> WORK REQUEST:
Extract exactly and only the lines from the one containing "This screenshot has width=868, height=401." through the end of the entries below. Pictures should not appear in the copy.

-------

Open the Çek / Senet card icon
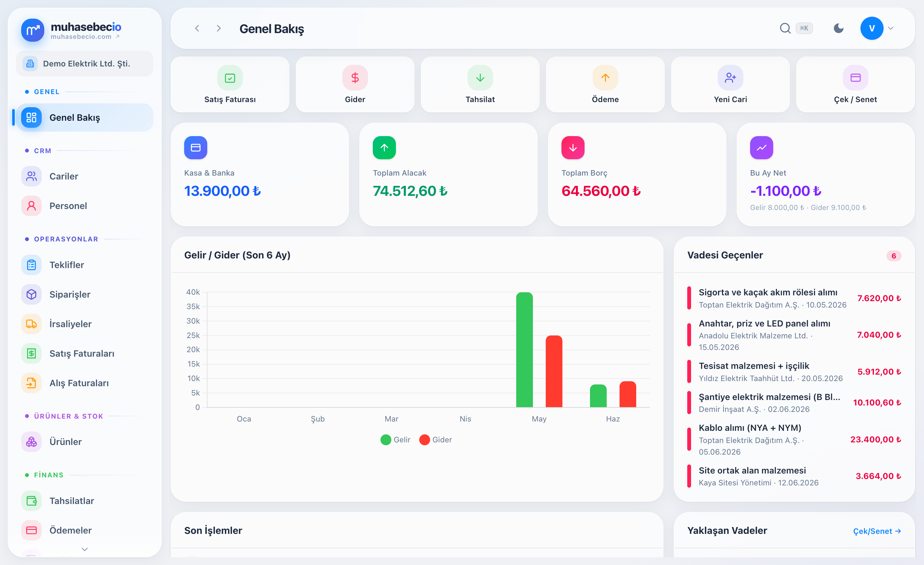Viewport: 924px width, 565px height. pyautogui.click(x=855, y=78)
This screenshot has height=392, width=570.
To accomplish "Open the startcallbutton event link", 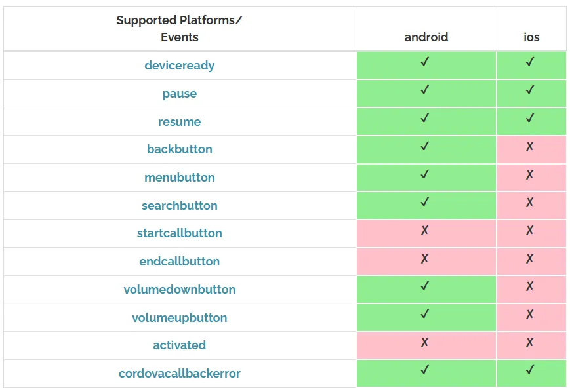I will click(179, 233).
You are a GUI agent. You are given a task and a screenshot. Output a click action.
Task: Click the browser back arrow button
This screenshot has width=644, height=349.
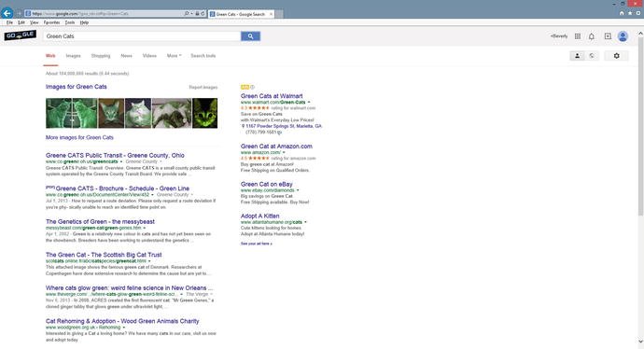[7, 14]
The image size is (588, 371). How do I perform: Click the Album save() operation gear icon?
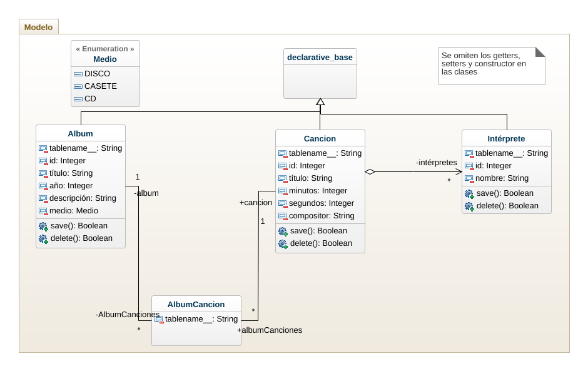click(43, 226)
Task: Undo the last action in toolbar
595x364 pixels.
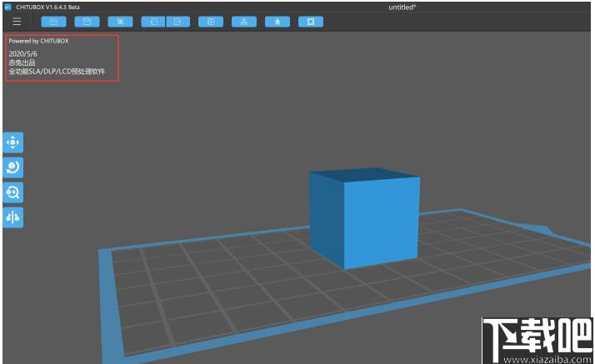Action: (x=153, y=22)
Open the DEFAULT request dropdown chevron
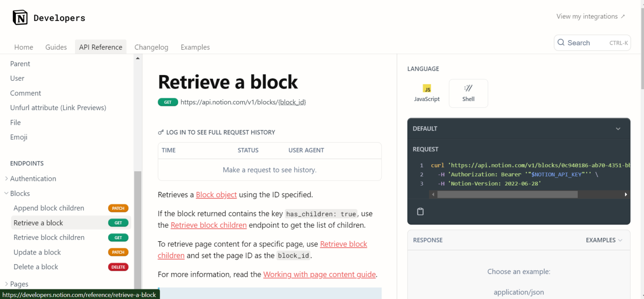 618,129
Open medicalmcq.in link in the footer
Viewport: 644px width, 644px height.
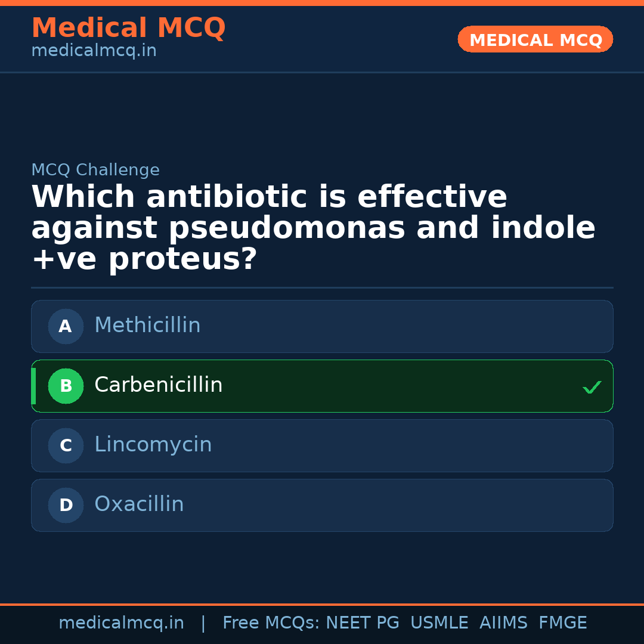[121, 623]
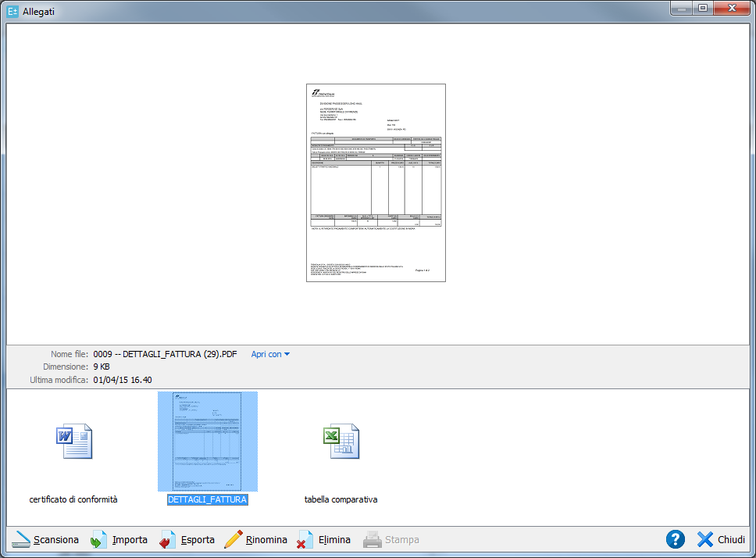Click the Scansiona scanner icon
756x558 pixels.
pos(20,540)

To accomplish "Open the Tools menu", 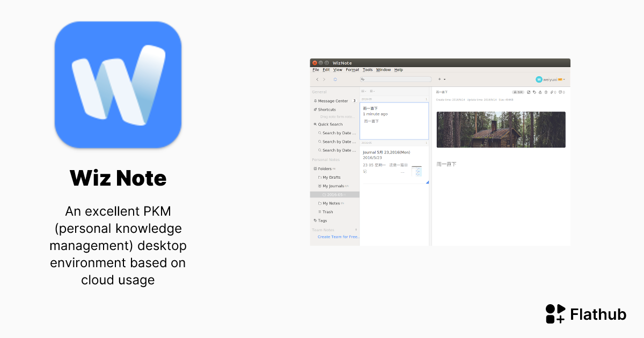I will pos(367,70).
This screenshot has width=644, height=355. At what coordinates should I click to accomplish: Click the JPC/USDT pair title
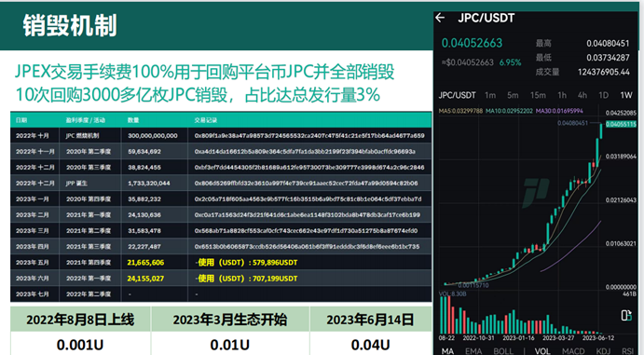click(x=486, y=18)
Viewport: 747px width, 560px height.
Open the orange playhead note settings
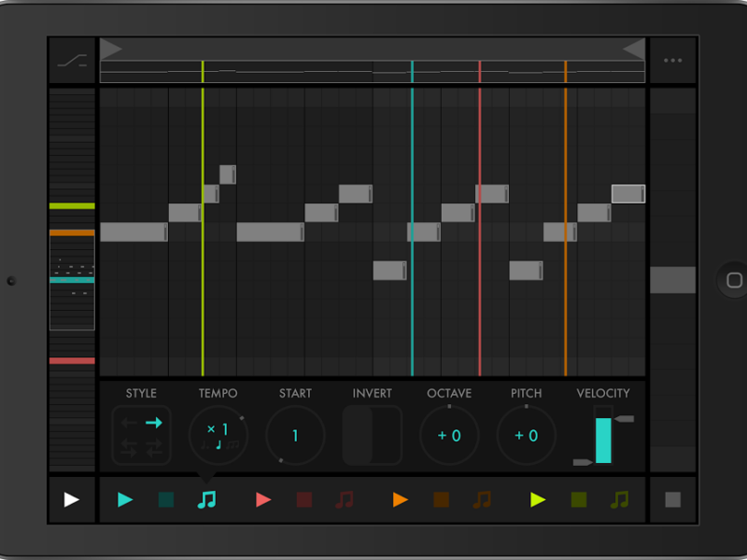482,500
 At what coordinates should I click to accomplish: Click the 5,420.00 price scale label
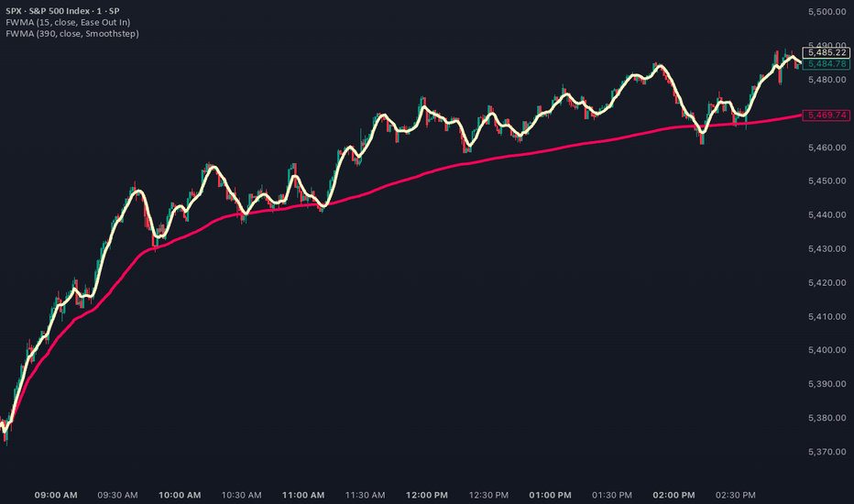(827, 283)
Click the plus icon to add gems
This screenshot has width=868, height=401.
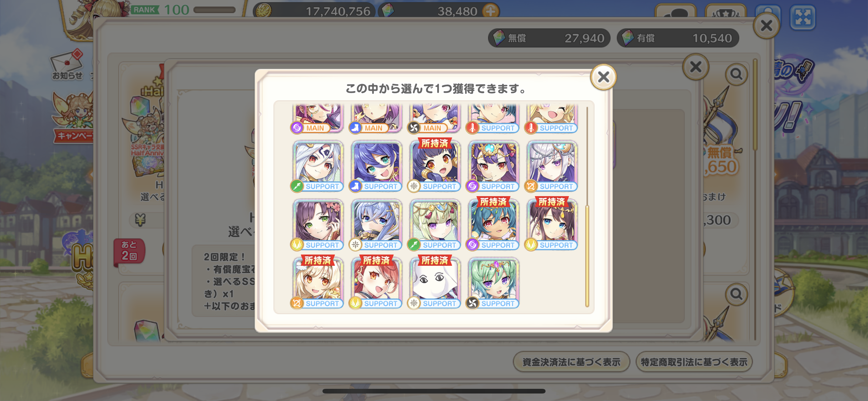pyautogui.click(x=490, y=11)
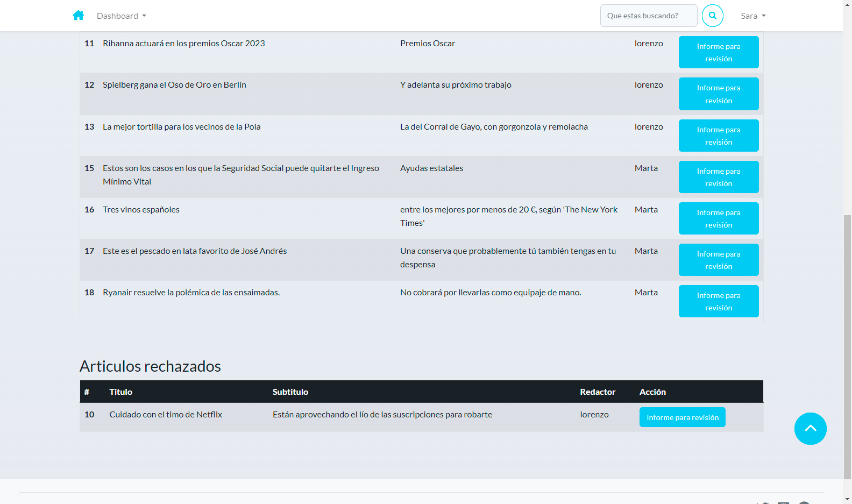Screen dimensions: 852x504
Task: Click the magnifying glass search icon
Action: (x=712, y=16)
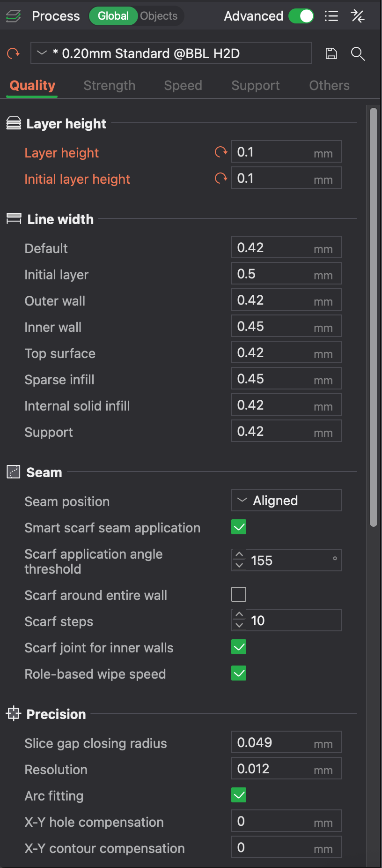Click the vertical settings scrollbar
This screenshot has width=382, height=868.
click(x=373, y=317)
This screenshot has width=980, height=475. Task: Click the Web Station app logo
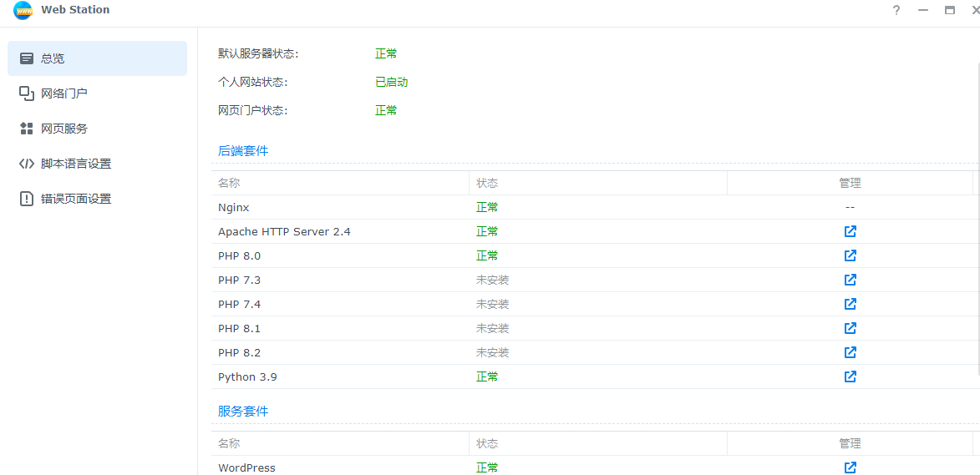pyautogui.click(x=23, y=10)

-------

> FINAL ANSWER:
This screenshot has width=868, height=401.
pyautogui.click(x=490, y=11)
Screen dimensions: 852x504
Task: Click the magnifying glass search icon
Action: (x=712, y=16)
Click the vertical settings scrollbar
This screenshot has width=382, height=868.
click(x=373, y=317)
This screenshot has width=980, height=475. Task: Click the Web Station app logo
pyautogui.click(x=23, y=10)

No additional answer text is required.